Kotawaringin Barat – Undang Undang MPR, DPR, DPRD dan DPD (UU MD3) yang telah disahkan pada 12 Pebruari 2018 banyak mendapatkan kritik dan penolakan dari sejumlah pihak. Pasalnya, Undang Undang tersebut dinilai akan menjadi tameng keselamatan bagi anggota DPR itu sendiri dan akan membungkam sikap kritis dari masyarakat.
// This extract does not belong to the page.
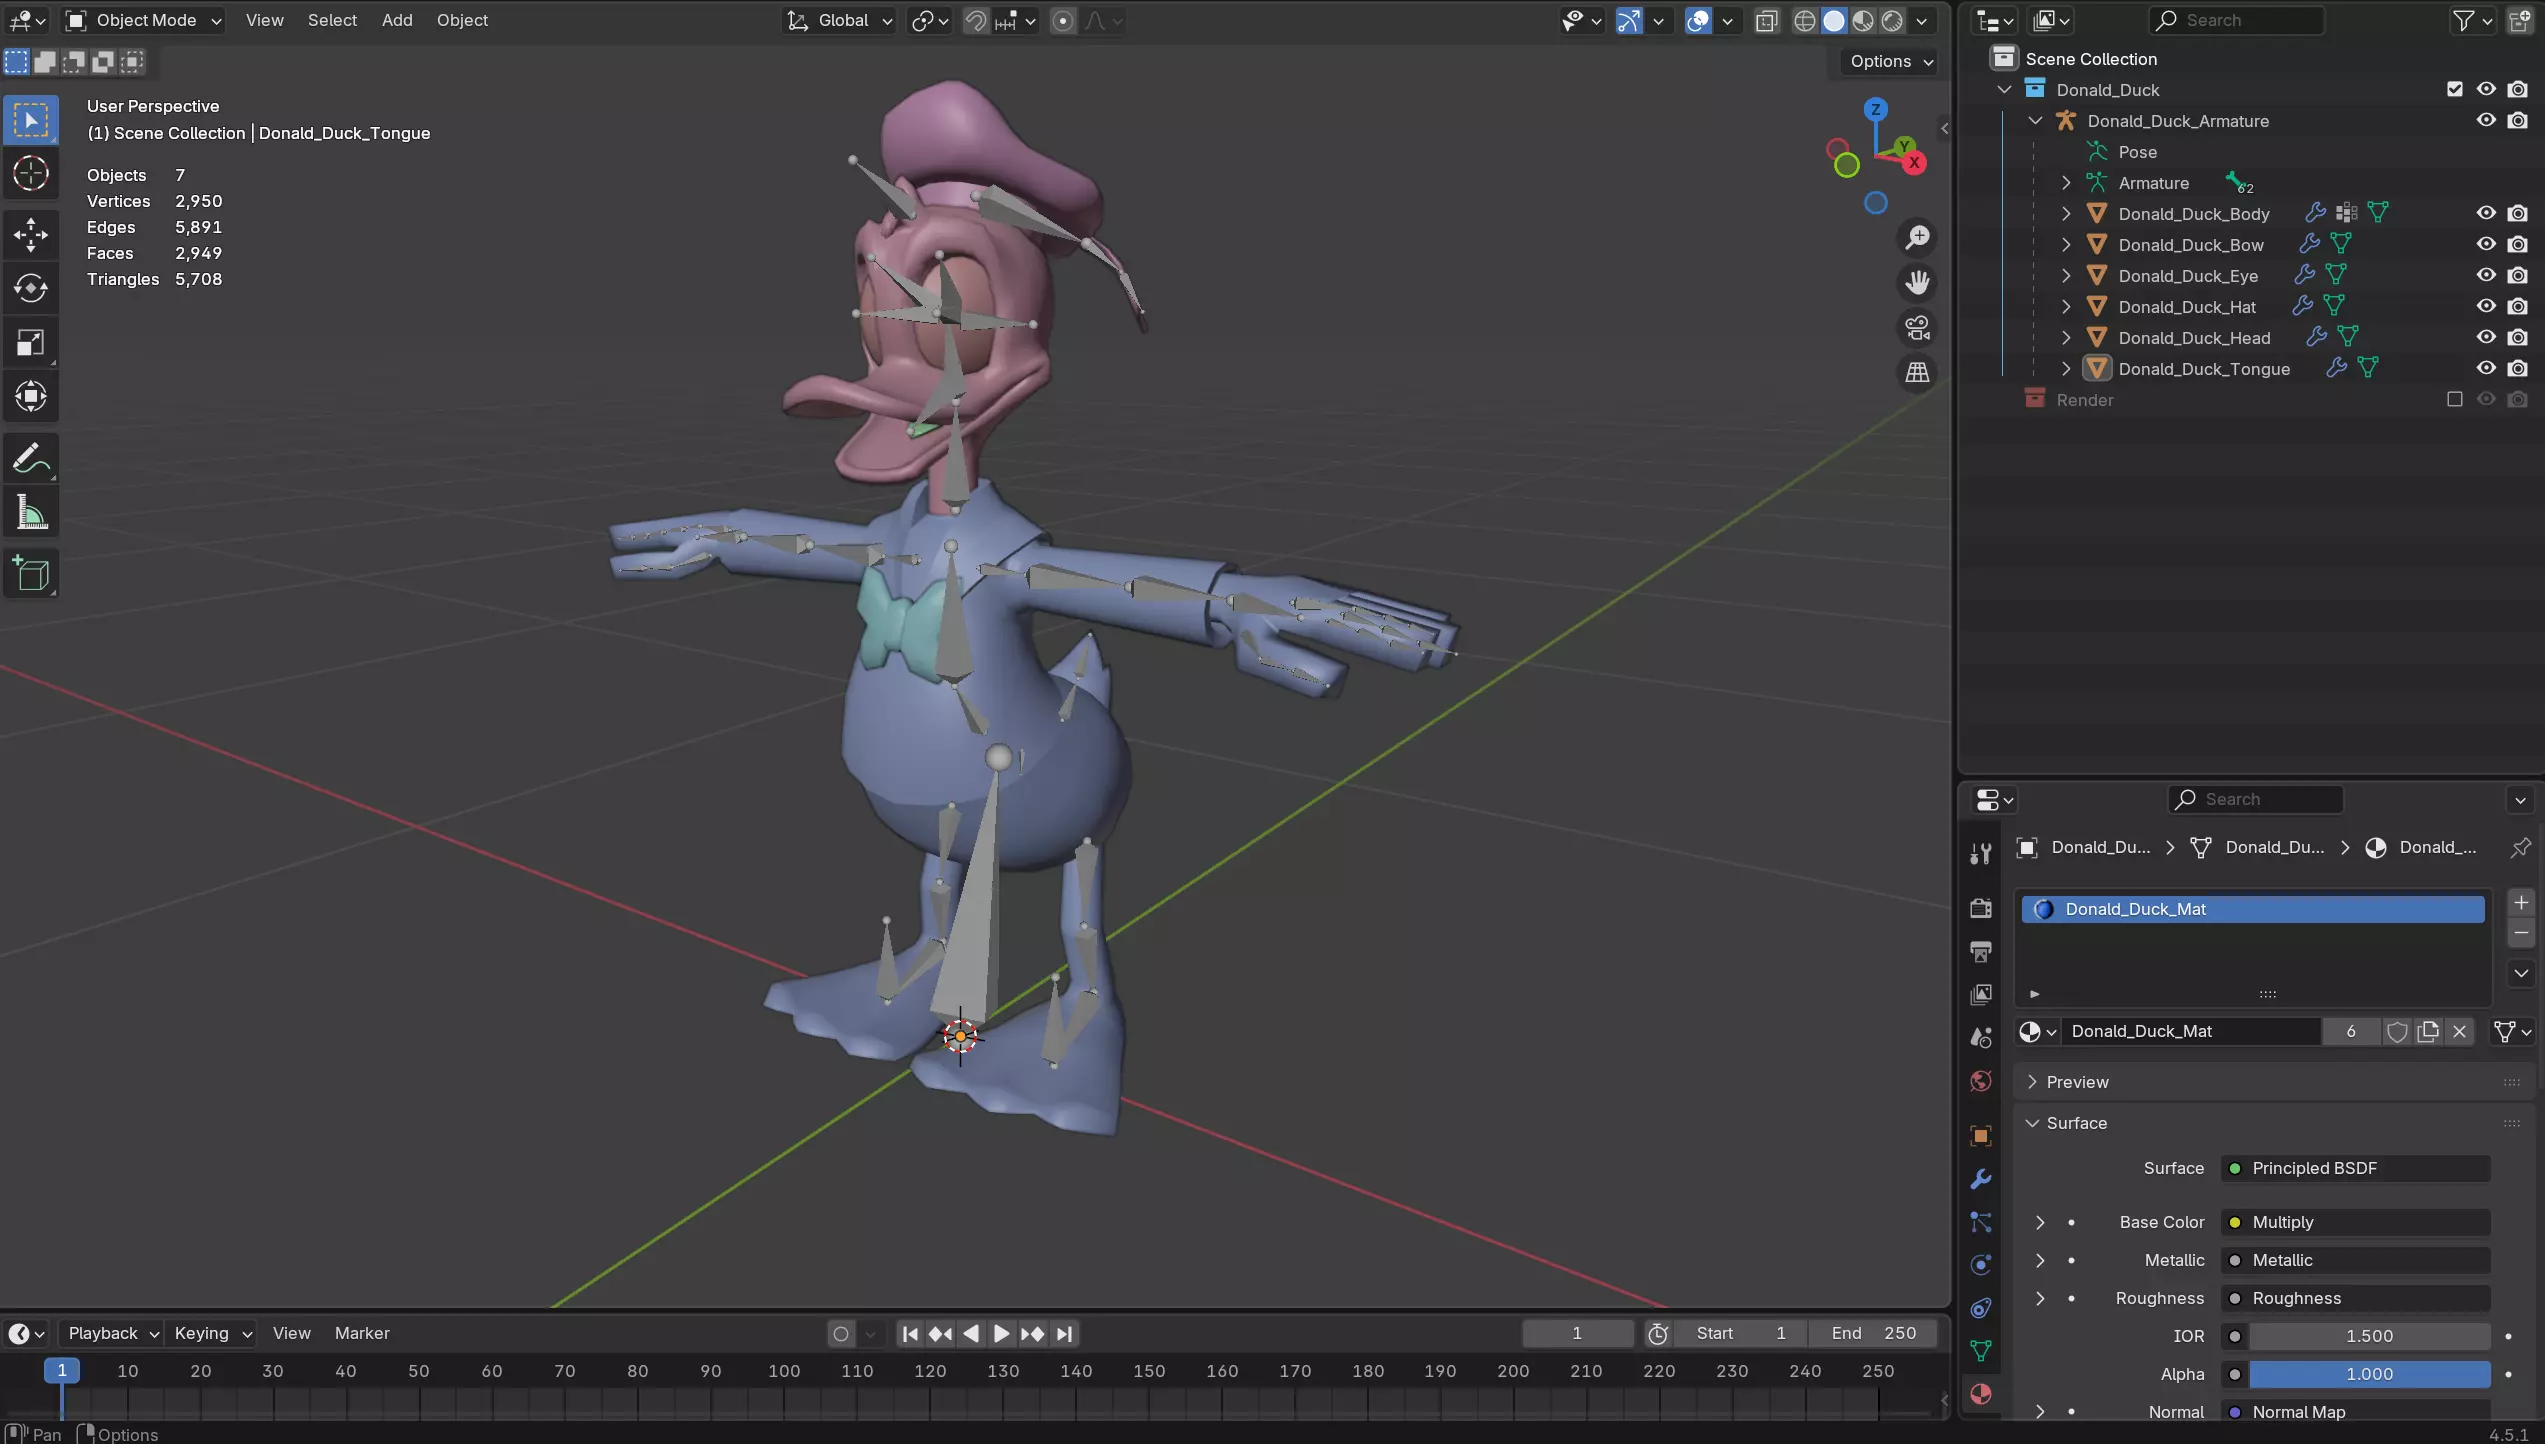Expand the Preview panel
” Banyak pasal yang bisa memenjarakan rakyat. Ini namanya membunuh demokrasi dan kriminalisasi terhadap sikap kritis dari masyarakat, ” Ucap Ketua Aliansi Pemuda Dayak, Muhammad Yusuf saat ditemui di Kediamannya, Selasa (27/2) siang.
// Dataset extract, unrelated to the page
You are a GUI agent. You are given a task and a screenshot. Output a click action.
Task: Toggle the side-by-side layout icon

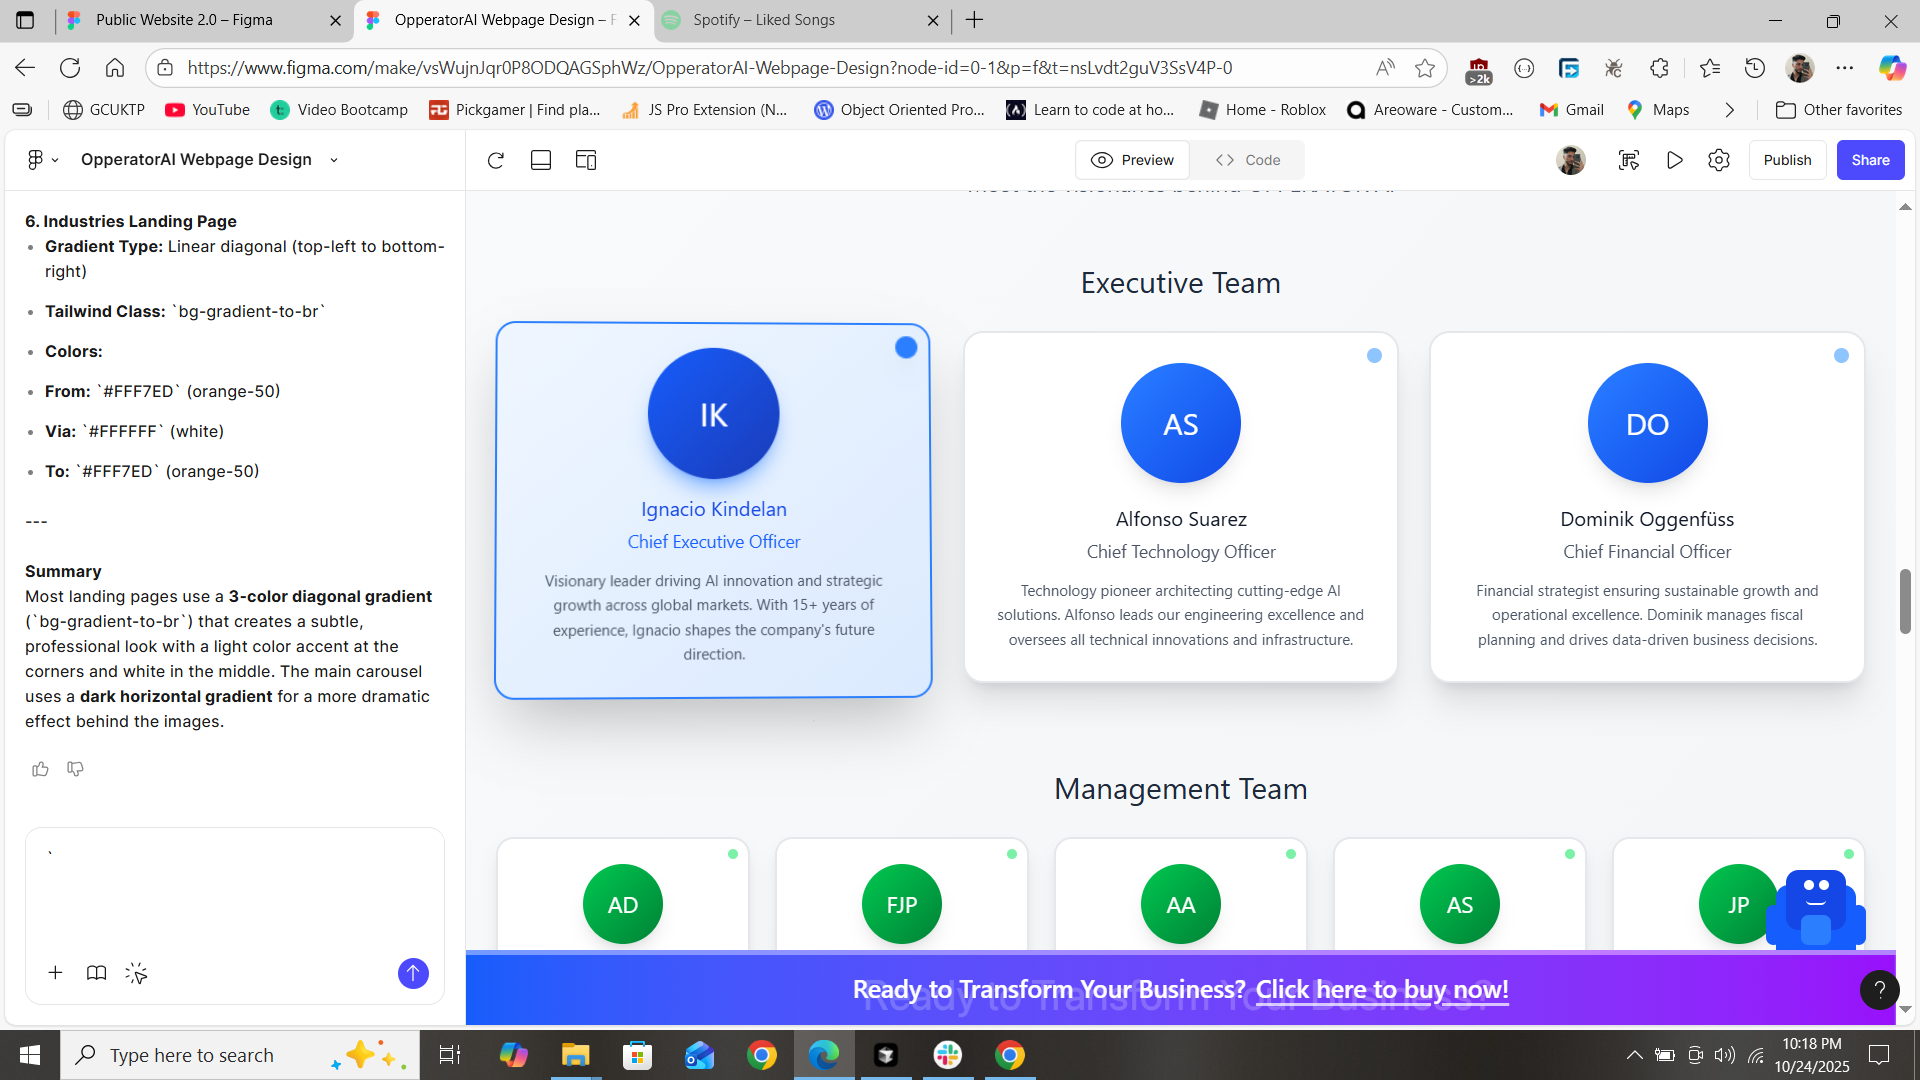(x=586, y=160)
Menurutnya, UU MD3 justru semakin buruk dibanding jama orde baru yang mana saat itu masyarakat tidak berani bersuara. Bahkan, lanjutnya, hal ini akan menjadi momok yang menakutkan bagi masyarakat.
” Ada pasal yang kami anggap membahayakan sikap kritis masyarakat. Salah satunya adalah pemanggilan paksa oleh pihak kepolisian, dengan demikian wajar lah jika masyarakat takut, ” terang dia.
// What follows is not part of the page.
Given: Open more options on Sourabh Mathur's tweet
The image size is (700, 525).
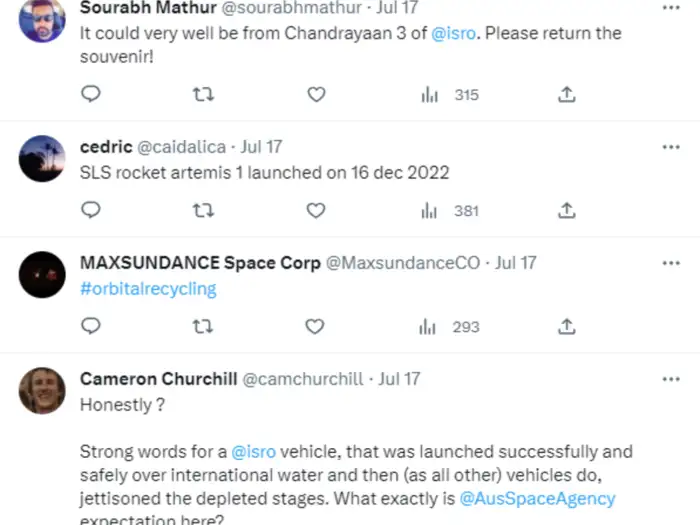Looking at the screenshot, I should coord(671,7).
Seperti diketahui, Senin (12/2) yang mana DPR merevisi Undang Undang nomor 17 tahun 2014 yang mana dalam UU MD3 ada pasal yang dinilai menguntungkan DPR. Pasal tersebut adalah, pemanggilan paksa, imunitas, dan bisa mengkriminalisasi penghinaan terhadap DPR.
Menanggapi hal tersebut, Tri Yanto, Ketua DPRD Kabupaten Kotawaringin Barat (Kobar) Kalimantan Tengah angkat bicara jika dirinya belum bisa memberikan keterangan yang lebih luas. Karena, imbuhnya, meski sudah disyahkan tapi belum ditanda tangani oleh Presiden dan belum ada edaran ke daerah.
” Meski sudah disyahkan tapi belum ditandatangan oleh Presiden. Apakah perubahan tersebut akan menyentuh pada lewel DPRD Propinsi maupun Kabupaten, kami masih menunggu, ” tulis Tri Yanto melalui pesan singkatnya pada selasa malam.
Selain itu pula, Triyanto juga menjelaskan jika
DPR adalah sebuah profesi sama halnya seperti PWI atau PGRI dan asosiasi profesi lainya. Tentunya, kata dia, juga butuh Undang Undang yang menjamin hak imunitasnya.
” Saya pikir tidak perlu ditakutkan berlebihan bila memang ada hal-hal yang menurut masyarakat kurang pas ya saluranya adalah judivial review ke Mahakamah Konstitusi. DPR ini kan perwakilan rakyat, jadi kami masih menomorsatukan rakyat, ” terangnya.